Kuzey Kore, İşçi Partisi’nin 80. kuruluş yıl dönümü kutlamaları sırasında düzenlediği askeri geçit töreninde, ABD ana karasını doğrudan hedef alabilecek kapasitede olduğu iddia edilen yeni kıtalararası balistik füzesi Hwasong-20’yi dünyaya tanıttı. 10 Ekim’de Kim Jong Un’un ev sahipliğinde ve Rusya Güvenlik Konseyi’nden üst düzey bir ismin de katılımıyla gerçekleşen bu gösteri, Pyongyang’ın nükleer caydırıcılığını sembolik bir vitrinden, sahada kullanılabilir ve beka kabiliyeti yüksek bir güce dönüştürme niyetinin en net işareti olarak yorumlandı.

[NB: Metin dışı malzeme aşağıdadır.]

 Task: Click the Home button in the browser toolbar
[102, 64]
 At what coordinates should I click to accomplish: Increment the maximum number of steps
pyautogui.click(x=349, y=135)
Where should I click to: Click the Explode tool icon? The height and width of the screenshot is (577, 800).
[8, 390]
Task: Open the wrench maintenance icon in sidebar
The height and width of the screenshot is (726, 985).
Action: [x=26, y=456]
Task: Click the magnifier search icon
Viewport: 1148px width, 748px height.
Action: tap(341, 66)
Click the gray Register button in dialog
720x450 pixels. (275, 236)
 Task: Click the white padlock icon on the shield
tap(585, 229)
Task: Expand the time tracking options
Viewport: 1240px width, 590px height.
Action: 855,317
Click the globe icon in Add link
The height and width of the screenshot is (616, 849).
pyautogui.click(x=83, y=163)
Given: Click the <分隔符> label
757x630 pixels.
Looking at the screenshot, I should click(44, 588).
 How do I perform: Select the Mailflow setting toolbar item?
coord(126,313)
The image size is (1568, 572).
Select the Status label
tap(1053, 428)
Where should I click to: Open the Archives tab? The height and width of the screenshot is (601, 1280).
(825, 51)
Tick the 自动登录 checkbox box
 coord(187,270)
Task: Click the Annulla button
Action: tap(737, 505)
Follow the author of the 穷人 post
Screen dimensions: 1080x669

Hwasong-20’nin en dikkat çekici özellikleri, teknik altyapısındaki stratejik ilerlemelerdir. Önceki nesil sıvı yakıtlı füzelerin aksine, Hwasong-20’nin katı yakıt motoru kullanması, fırlatma hazırlık süresini dakikalara indirerek olası bir önleyici saldırıdan kurtulma şansını önemli ölçüde artırıyor. Füzenin daha geniş ve küt burun konisi ise, analistler tarafından birden fazla nükleer savaş başlığı (MIRV) veya düşman savunma sistemlerini yanıltacak sahte hedefler taşıma kapasitesine bir işaret olarak değerlendiriliyor. Bu özellik, tek bir füzeyle birden fazla hedefi vurma veya füze savunma kalkanlarını aşma potansiyeli anlamına geliyor.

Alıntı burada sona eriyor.